--- REQUIREMENT ---
Would you please copy the entries exactly, leaving every picture aside?

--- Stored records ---
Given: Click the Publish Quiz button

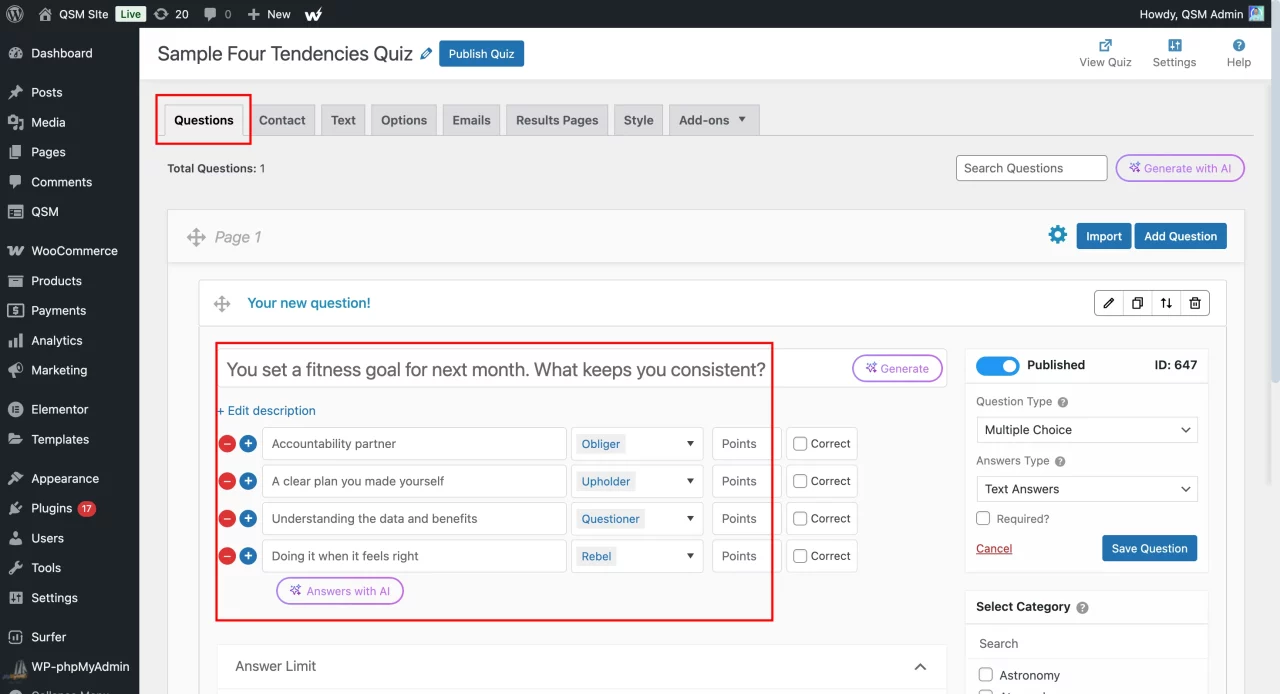Looking at the screenshot, I should coord(481,54).
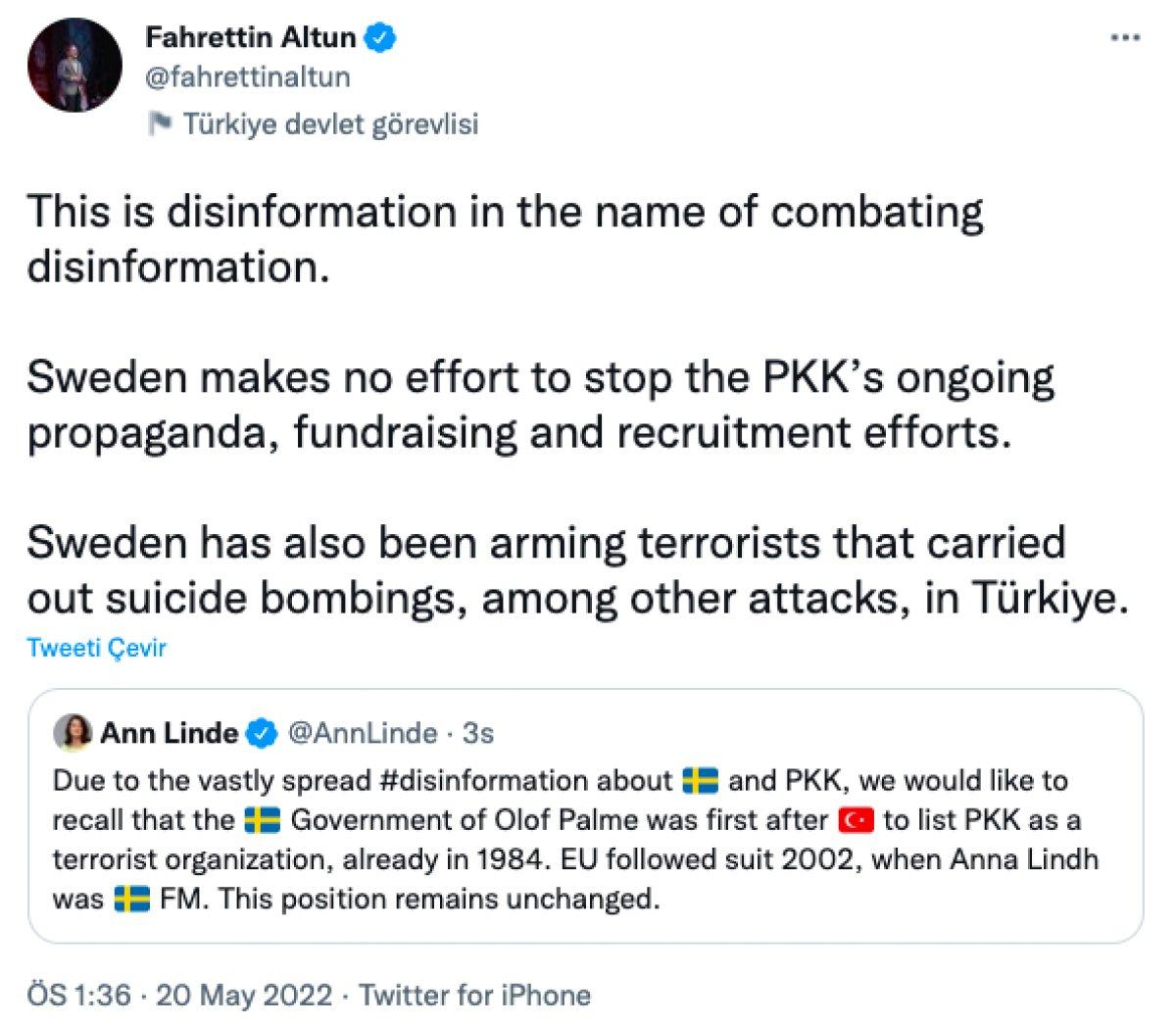1176x1025 pixels.
Task: Click Ann Linde's verified checkmark
Action: click(260, 732)
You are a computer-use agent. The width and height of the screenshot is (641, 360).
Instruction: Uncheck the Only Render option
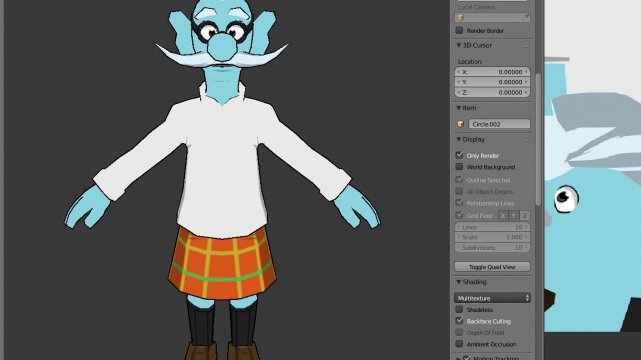tap(459, 155)
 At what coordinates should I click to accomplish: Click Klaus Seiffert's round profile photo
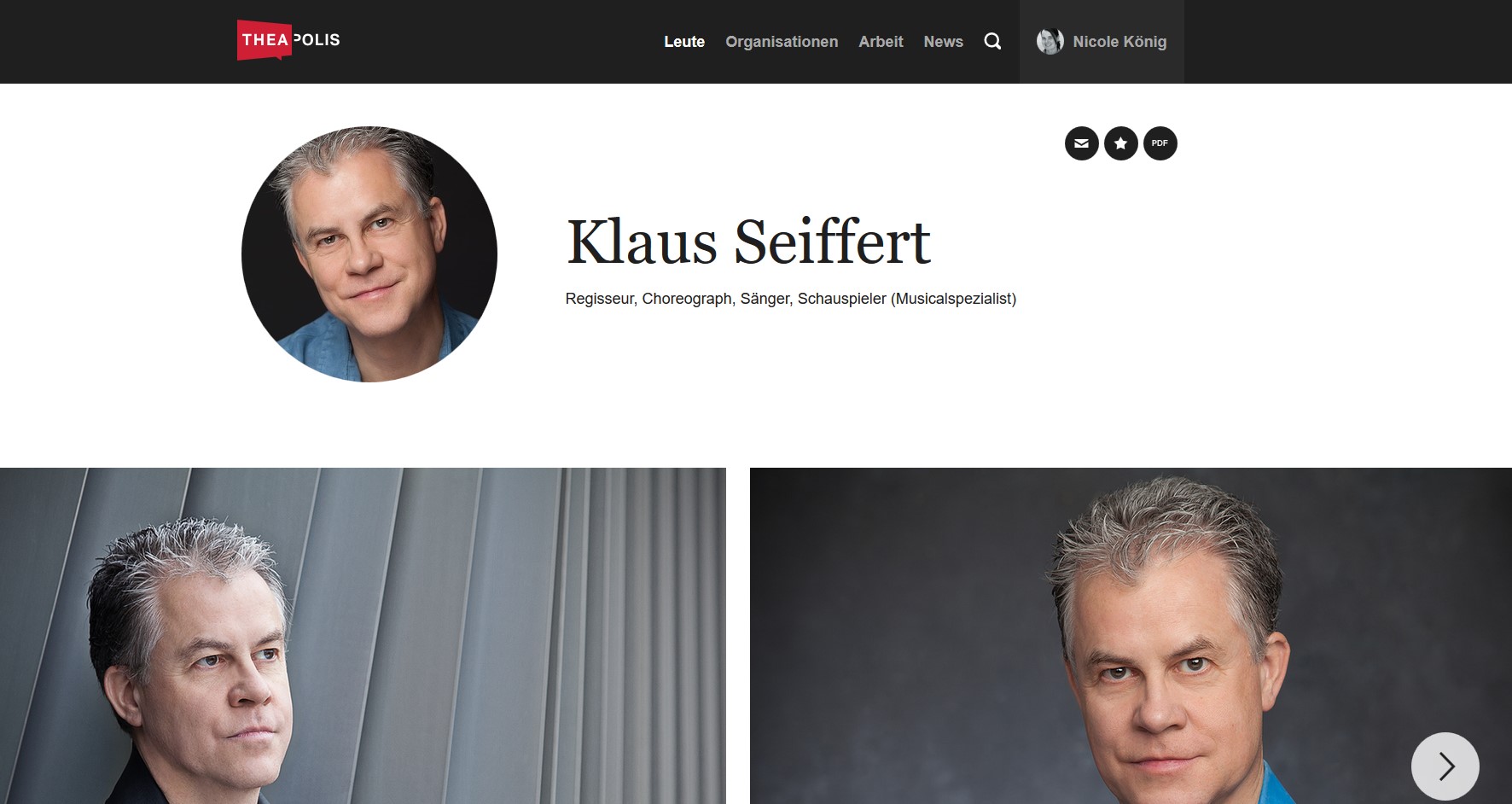[x=369, y=254]
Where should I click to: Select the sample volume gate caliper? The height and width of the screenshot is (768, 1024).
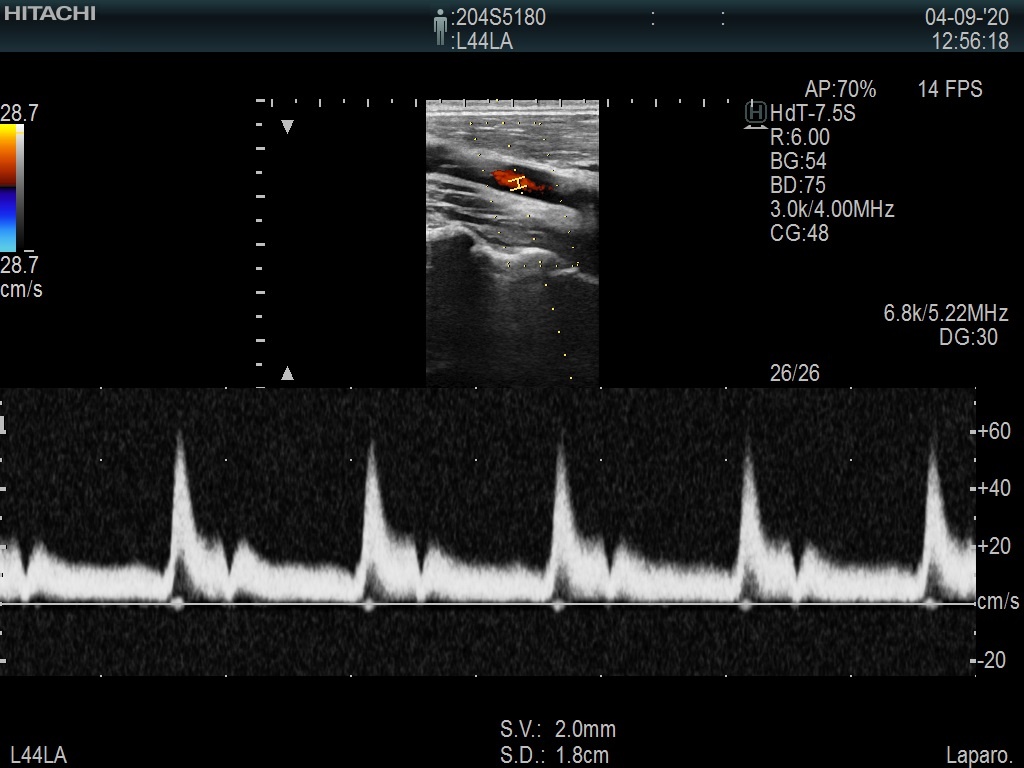518,183
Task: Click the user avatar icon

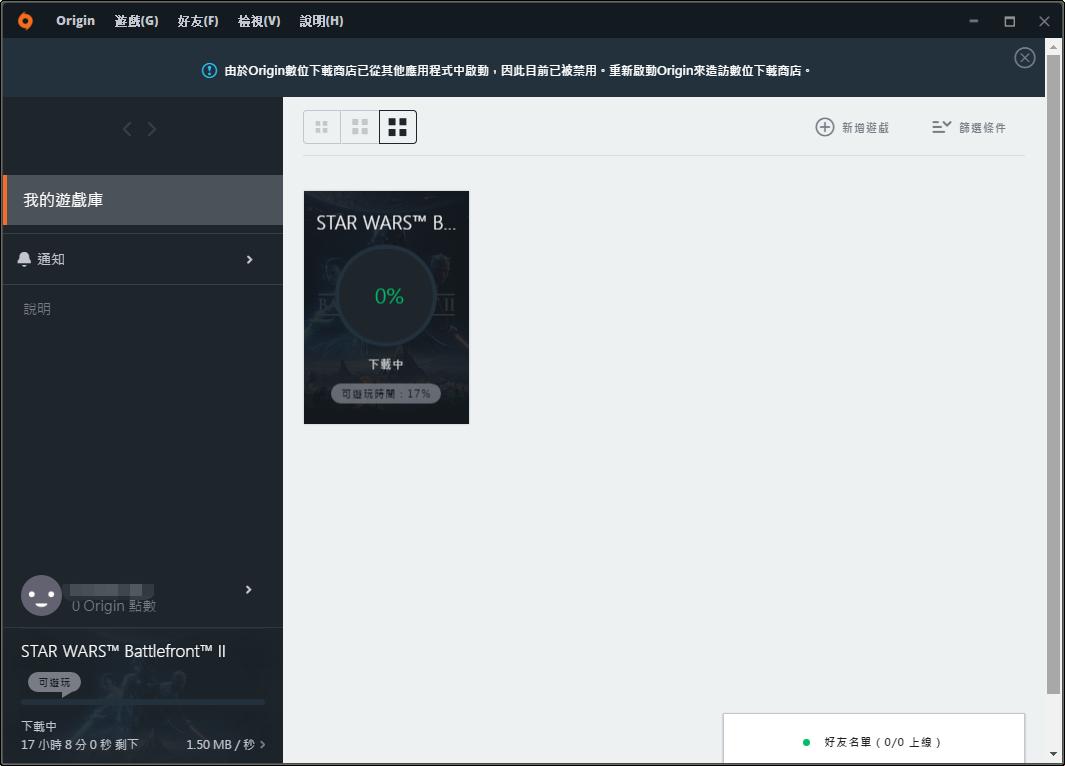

--- SOLUTION TO THE PROBLEM ---
Given: Click the Publish Quiz button

Looking at the screenshot, I should coord(481,54).
1176x1025 pixels.
Task: Click Ann Linde's verified checkmark
Action: click(260, 732)
You are a computer-use agent. The width and height of the screenshot is (641, 360).
Instruction: Uncheck the Only Render option
tap(459, 155)
 At what coordinates should I click to accomplish: Click Klaus Seiffert's round profile photo
[x=369, y=254]
Where should I click to: Select the sample volume gate caliper? The height and width of the screenshot is (768, 1024).
518,183
Task: Click the user avatar icon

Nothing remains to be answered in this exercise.